# Quinclorac on St. Aug



## mrigney (Jun 6, 2017)

Just had a friend tell me he sprayed his lawn with Spectrackde, which has quinclorac in it. His yard is now...less green than it used to be. What's his best.course of action moving forward?


----------



## CenlaLowell (Apr 21, 2017)

First thing he should do is read all the labels before spraying anything. My thoughts would be to water and wait. See how this affects his yard


----------



## Smokindog (Jun 20, 2018)

Quinclorac will kill St.
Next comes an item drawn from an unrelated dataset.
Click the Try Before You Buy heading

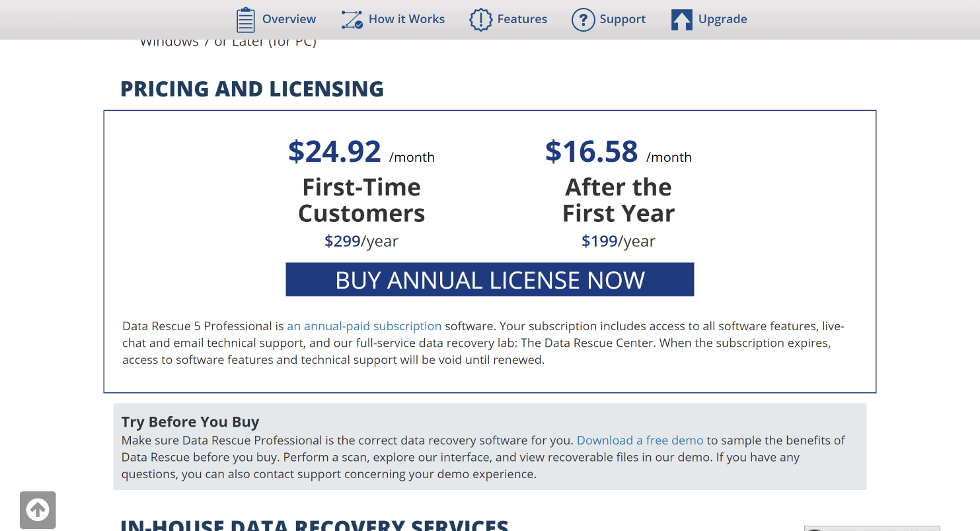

Augustine.

See table 1 in this
https://www.domyown.com/msds/DriveLabel2014.pdf


----------



## erdons (Apr 3, 2018)

Keep watering hoping to dilute it and hope it bounces back, it probably will but might take a while..


----------



## Ecks from Tex (Apr 26, 2018)

His spray project probably turned into a plug project.


----------



## Success (Jun 15, 2017)

Is it worth buying quinclorac to spot spray crabgrass in st aug? I only have a couple patches which I'm excited about but if quinclorac kills st aug I might as well just spot spray some roundup


----------



## Gregau33 (Apr 15, 2018)

Success said:


> Is it worth buying quinclorac to spot spray crabgrass in st aug? I only have a couple patches which I'm excited about but if quinclorac kills st aug I might as well just spot spray some roundup


If you only have a couple of patches of crabgrass, just pull it out and make sure to put some preM down for the next growing cycle. Crabgrass is a pain, but it is real easy to pull up and get all the roots. Quinclorac on St. Aug. usually means death to the St. Aug.


----------



## Success (Jun 15, 2017)

Thanks. I've used prodiamine two seasons now and I got it pretty under control. I'll just pull it.


----------